Literatura y presos, en esta novela, se retroalimentan. A partir de la lectura y la


escritura, la literatura abre una serie de posibilidades a los presos (desde
expresarse y canalizar sus emociones hasta el desarrollo de cierta habilidad en la
lectura del discurso para “sacarle la ficha al juez”) a la vez que los presos, por
momentos, logran sacar a la literatura de su zona de confort. Cuestionando, por
ejemplo, ciertos clichés, como cuando ─en una escena memorable─, con relación al
“terror a la página en blanco”, un concepto que pretende instalar el profe, un preso,
espontáneo, (re)ubica a la literatura en los órdenes de las cosas de la vida, con una
frase contundente: “con todo respeto profe en la calle se la puse a tres cobanis
cómo le voy a tener miedo a escribir en un papel”.

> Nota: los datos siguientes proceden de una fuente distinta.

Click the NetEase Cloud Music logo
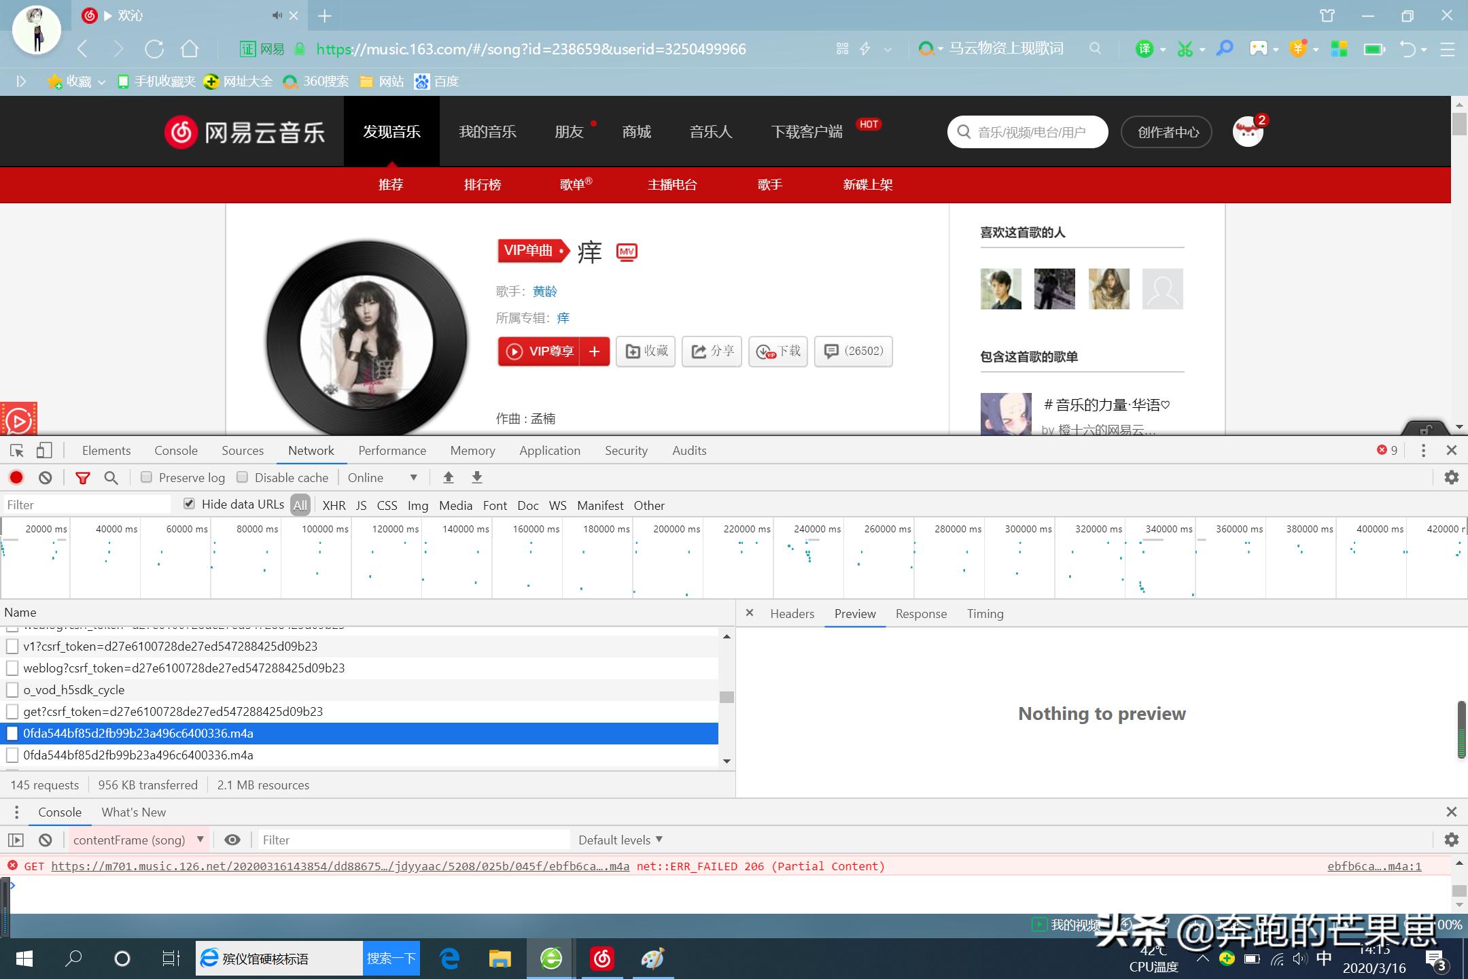 [246, 131]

Buena parte del efecto de Falsa familia estriba en su protagonista. Si el profe, como


personaje, funciona (si llega; si provoca, alternativamente, empatía, compasión,
identificación), es porque no termina de cuadrar en ningún grupo. No es maestro
(“trabaja con maestras y maestros, pero no es”); no es un preso, aunque por
momentos parece; y tampoco es, del todo, cuando está afuera, un ciudadano
enteramente libre (es tal el influjo de la cárcel que, estando en su casa, en el patio,
tomando mate, el profe llega a verse como si estuviera en medio de “una
domiciliaria”).

En esa zona de indefinición, en su condición de inclasificable, el profe oscila entre


el desamparo y la opresión. Se trata de un hombre que tiene un trabajo que, sin
lugar a dudas, va mucho más allá del hecho de coordinar un taller literario (un
trabajo que puede incluir, por ejemplo, tareas como ayudar a una reclusa a sacarle
cucarachas del pelo a una muñeca), que está en un momento de su vida que exige
un movimiento. Una definición. Un giro. Un cambio de rumbo. Desde ahí, como
posibilidad, surge lo expresivo. La idea, en una línea, es: si no se puede dejar de
hablar de la cárcel (si no puede haber un corte, si la cárcel está en la cabeza todo el
día y no hay manera de hacerla a un lado), hay que redoblar la apuesta. Hay que
hablar más. “Hay que hablar hasta que duela”. Un hablar que, en esta novela, toma
la forma de la escritura. Hablar, en esta novela, es escribir. Es lo que hace el profe
cada día en la Shell, en su Moto C. Eso que, a nivel catársis, lo ubica al nivel de los
presos (“soy mi propio alumno de taller”) y deja la sensación de que, entre otras
cosas, la escritura es ─puede ser, también─ un modo de terapia y un camino
posible a algún tipo de autoconocimiento, reflexión y sanación.